Behind them, the Second Army split into three columns. To the left and right, fifty Golden Eyed skirmishers ran with curved knives already drawn as they prepared to be the first to rush up the ramps that Ipiktok and the remaining Tuscans were raising into place. Behind them, twenty Glass Eyed archers followed close behind, bows at the ready in case they saw any sign that the humans were poking their heads above the walls now that the bombardment of iron shot had ended.
"UUUUUURRRRRAAAAAARRGGGGG," the Tuscans roared as they heaved their burdens against the stone walls, slamming them into place with a loud -CRUNCH- that shook snow and broken bits of stone from the battlements above.
As the first ramp settled into position, the advancing column began to slow as the ramp that had sounded like a quick path to the top of the wall when the plans were explained now looked rough, narrow, wobbly and unreasonably steep even to the most nimble and sure-footed among the Golden Eyed Warriors.
"Up! Up! Storm the walls!" Captain Rafal shouted, lashing out with a claw at anyone who hesitated as the first wave of skirmishers bounded toward the left ramp.
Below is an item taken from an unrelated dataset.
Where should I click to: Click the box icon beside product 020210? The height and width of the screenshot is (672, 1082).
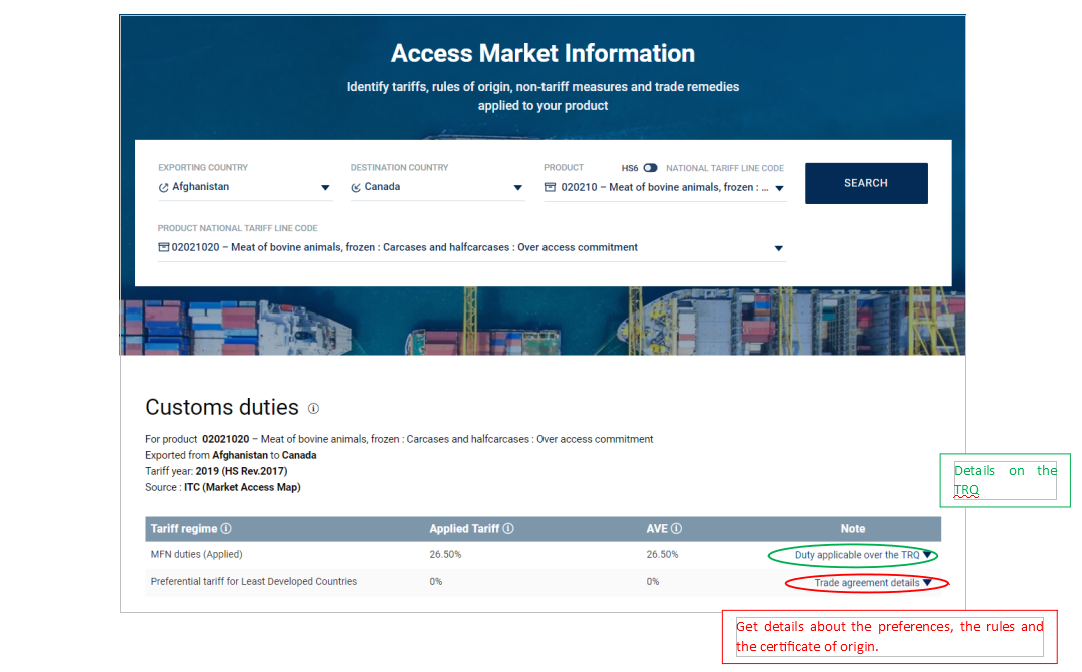click(x=550, y=187)
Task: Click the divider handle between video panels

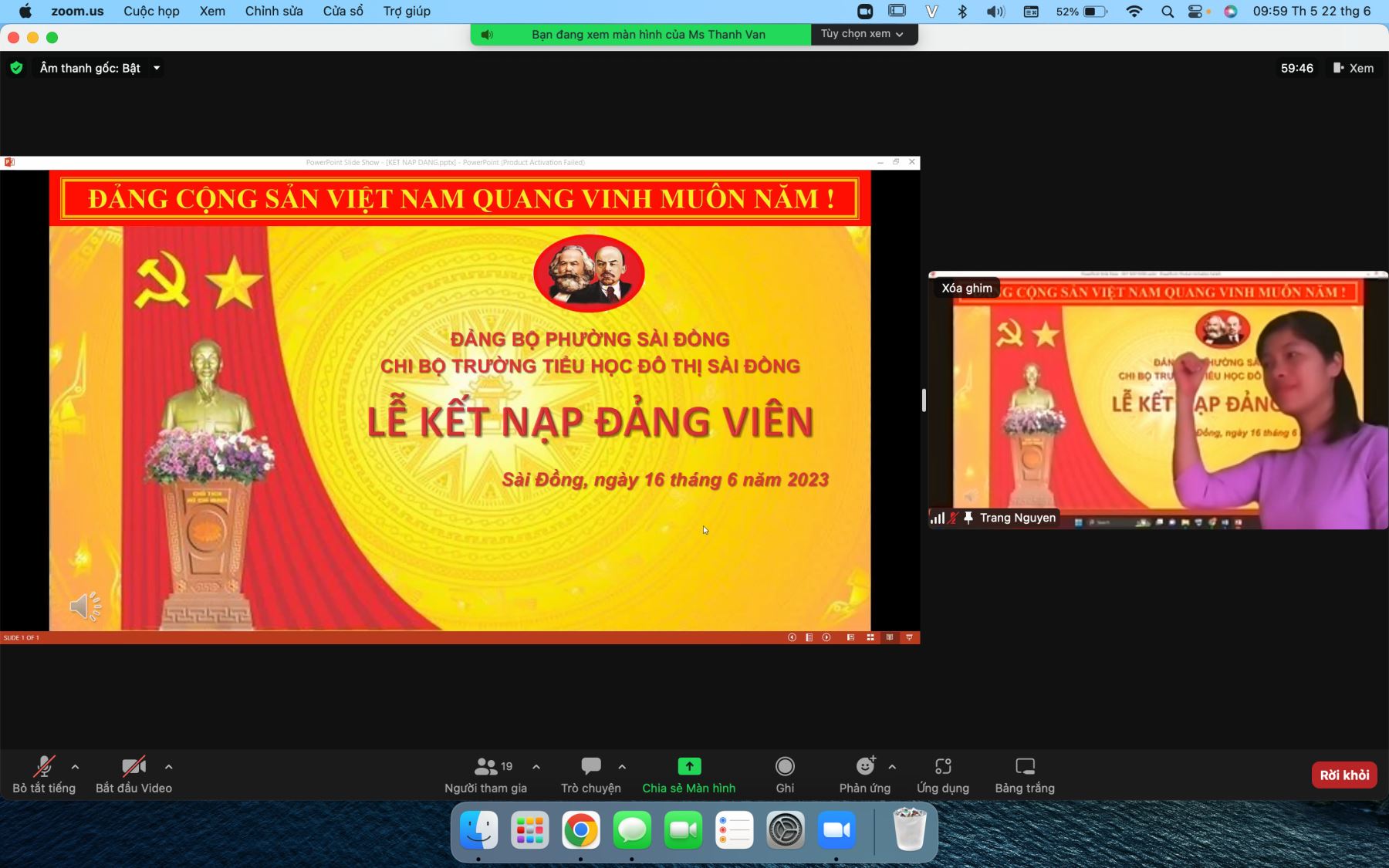Action: point(924,400)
Their lupine agility was the only thing that made such a crude assault path feasible in the first place, but if they slowed their pace, they were doomed to fail before they made it even half way up the ramp.
The first Golden Eyed warrior had barely gained his footing on the narrow, rough hewn surface of the ramp when an arrow sprouted from his chest, sending him tumbling backward into his companions with an anguished cry.
"ARCHERS!" one of the human defenders shouted from the walls above. "Take them as they climb!"
But before the human archers could loose a second volley, Glass Eyed bowmen behind the assault responded with their own deadly accuracy. Three arrows flew upward in perfect unison, and a heartbeat later, a lightly armored soldier tumbled through the air before crashing onto the broken stones below with a meaty -SPLAT- that dyed the snow red for three paces in every direction.
"Faster! Follow me," Captain Rafal shouted, charging to the front of the line and sprinting up the improvised ramp as fast as he could run. So long as he moved quickly, his steps were light and the ramp was stable, quickly delivering him to the battlements above where startled humans scattered at the sudden appearance of the Golden Eyed warrior wielding curved knives that looked like fangs ready to tear through their flesh.
As more skirmishers crowded onto the primitive ramps, the structural weaknesses of Heila’s improvised constructs became devastatingly apparent. The left ramp began to groan and sway under the weight of a dozen climbers and the massive log shifted against the wall with each step.
-CRACK- -CRACK- -CREEEEEEAK-
"It’s giving way!" one of the Golden Eyed warriors shouted, just as the warrior ahead of him lost his footing on the swaying, narrow surface of the log. Both tumbled sideways, their claws scrabbling desperately for purchase as they fell into the snow below with bone-jarring impacts.
"BRACE!" Ipiktok shouted at his fellow Tuscans, ordering more men into position beside the ramps, kneeling on the ground to slide their shoulders under the heavy logs and absorbing the shock of the climbing soldiers with their own bodies.
Like the ramps themselves, it was a crude, improvised strategy, but it gave them the stability they needed for dozens of soldiers to quickly scale the walls, and for Sybyll’s plan to succeed, that was all they needed.